On Moving and Home and Belonging

By Andi Straus

Maybe I need to move. Sometimes I want to move, feel driven to move. But I dread moving, the disruption, the expense, the uncertainty, the commitment. I want to feel at home.

I have been living in a senior residence since July of last year, first in the assisted living section, and then since September in the independent living part of the facility. I moved out of my condo in Fishkill last summer when I was so sick I couldn’t care for myself, but although it was a wrenching transition, I had never felt entirely at home there anyway. It was convenient and affordable when I was working, but I did not live among like-minded people, and my feeling of not belonging there was pervasive.

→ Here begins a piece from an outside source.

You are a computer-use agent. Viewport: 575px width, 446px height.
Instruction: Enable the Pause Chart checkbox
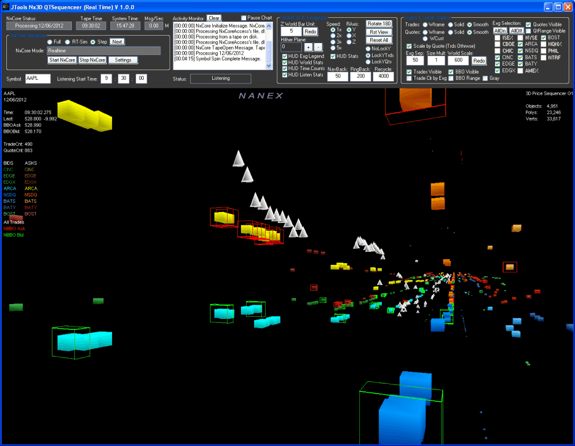point(244,18)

Even before I got sick, I had planned to move when I retired, but as I mentioned in my last post, my plan was to move to Colorado. The sale of my condo is now finally complete and the senior residence is my only home. But I don’t feel like I belong here either. I am both sicker and in better shape than the residents here, and I am surrounded by a forest of walkers and scooters outside the dining room every evening, in the elevators, the common areas, and by others who can’t care for themselves at home. This depresses me. And yet everyone here is very kind, I feel safe and well cared for, and I am settled in my apartment.

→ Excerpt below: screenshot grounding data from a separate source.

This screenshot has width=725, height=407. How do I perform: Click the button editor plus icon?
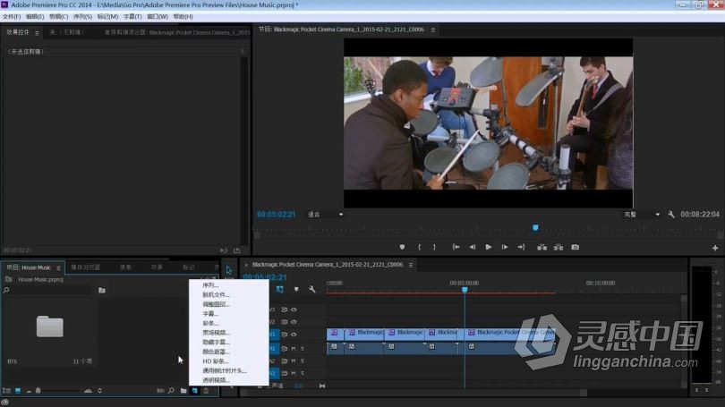(715, 248)
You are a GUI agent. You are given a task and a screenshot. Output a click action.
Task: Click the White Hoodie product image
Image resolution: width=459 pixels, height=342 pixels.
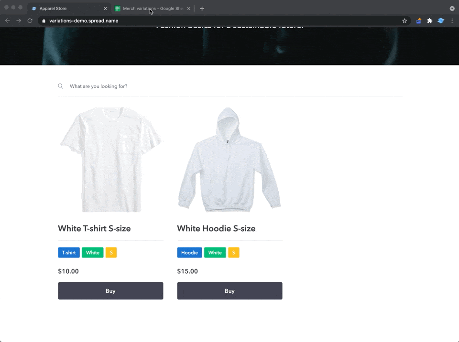(230, 159)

I am finding that decisions, any major decisions, are difficult when living with a terminal cancer diagnosis. I don’t know how long I’ll be alive, and I ask myself if this is the right time to make changes that involve a time commitment. I bought a new cell phone back in November, and it comes with a three-year contract, and I thought to myself, someone else is probably going to have to deal with this, ultimately. It felt as if I was pulling one over on the salesman in some way.

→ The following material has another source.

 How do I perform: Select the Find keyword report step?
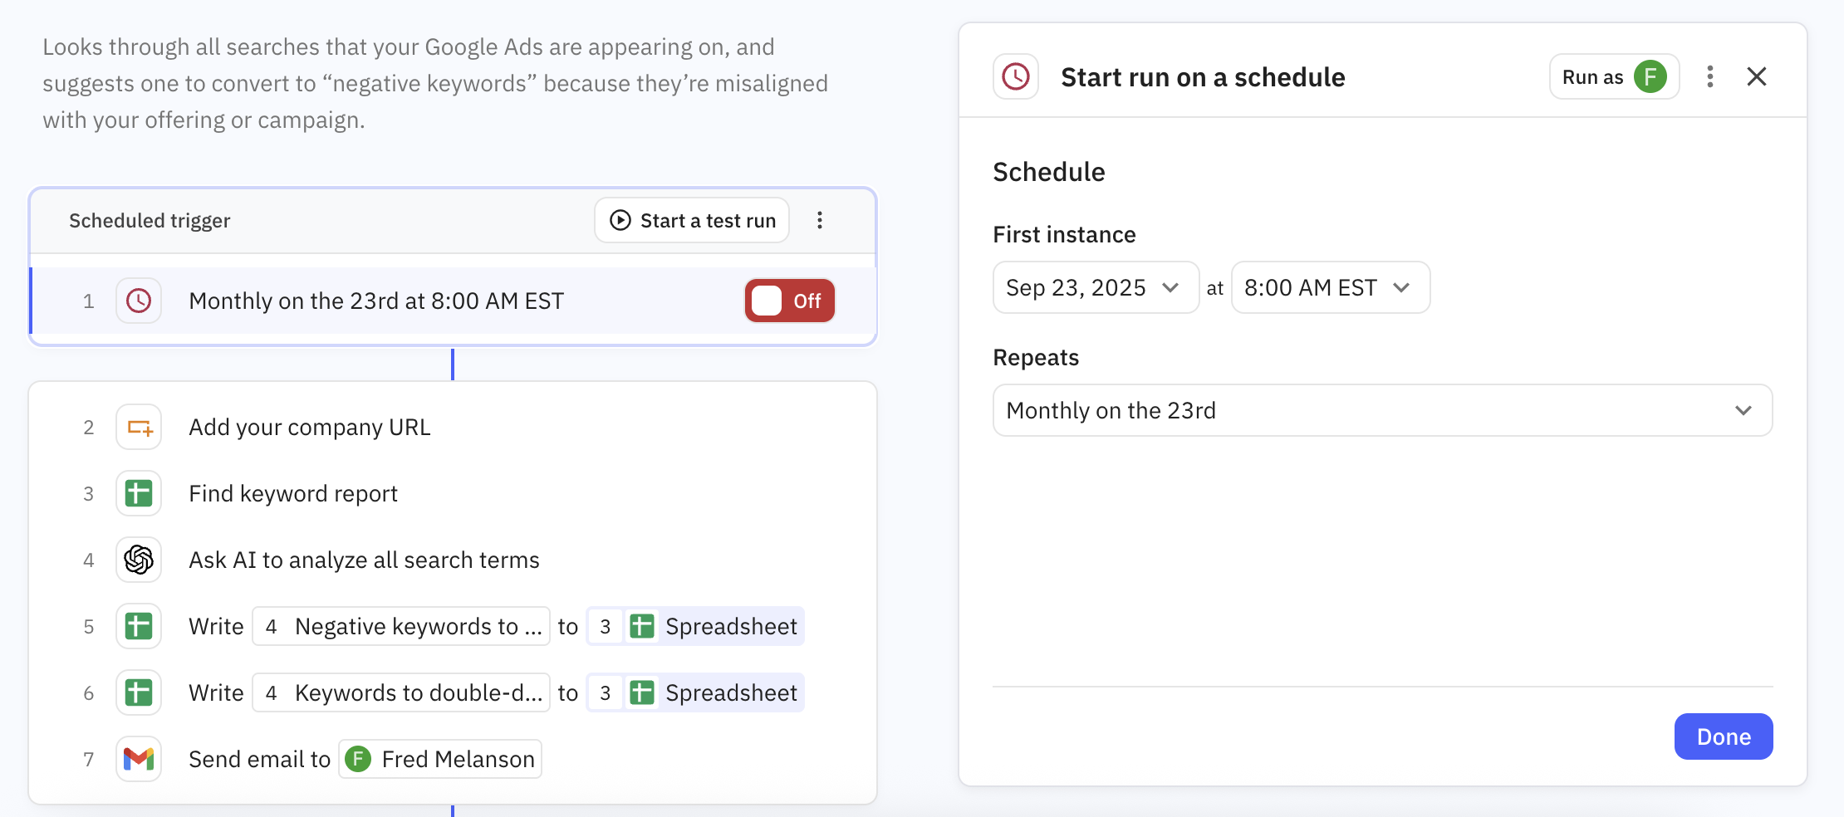tap(293, 494)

There are countless incidents like this – do I get the two-year subscription to an app when it’s cheaper than the one year? Do I buy plane tickets for a vacation next winter? Regarding a possible move, my wise therapist at Ann’s Place observes that it takes about six months to find and settle into a new place, and asks in his gentle way if this is this how I want to spend my time. I said an immediate, “No, I have so many other things I want to be doing.” And yet, only a few weeks after he asked that question, I am again beset by restlessness, troubled by the thought that I am the only person of my friends and acquaintance circle living in a senior residence, and that I am settling for a diminished life.

If I knew I had several years to live, spending six months on moving wouldn’t seem significant. But if I only have a year or two, and 25-50% of my time alive would be spent moving, does it make sense to undergo this kind of disruption only to have to move again when I get sick? People say to live one day at a time, to live fully now, because the present is all we have, but is moving, when I am facing so much uncertainty, a responsible and reasonable thing to do? Is being reasonable and responsible in my best interest?

I so want to be normal, live a normal retirement. But nothing about my situation fits my definition of normal. I am arriving at the understanding that for now I need to grieve the loss of the dreams I had for where I will live – a friend of mine here says that we were not only building castles in the air, we were furnishing them! It made me laugh but it is true – I imagined I would have a screened-in porch one day. I won’t. I will have to find a way to spend summer days sitting on someone else’s porch.

In fact, I am home now. Maybe this isn’t the home I would have chosen for myself at this stage of my life, but home nonetheless. And although I feel I don’t fully belong here, shouldn’t have to belong here, I have found a small group of friends (we call ourselves “The Old But Not Dead Yet Club”) and we share happy hours together, plan outings and take walks. I refer, without irony, to my apartment as home, and I can accept that, at least for now, I am not moving.

I welcome your comments and thoughts about what I’ve written, your feelings about home, belonging, and making decisions while in our liminal space.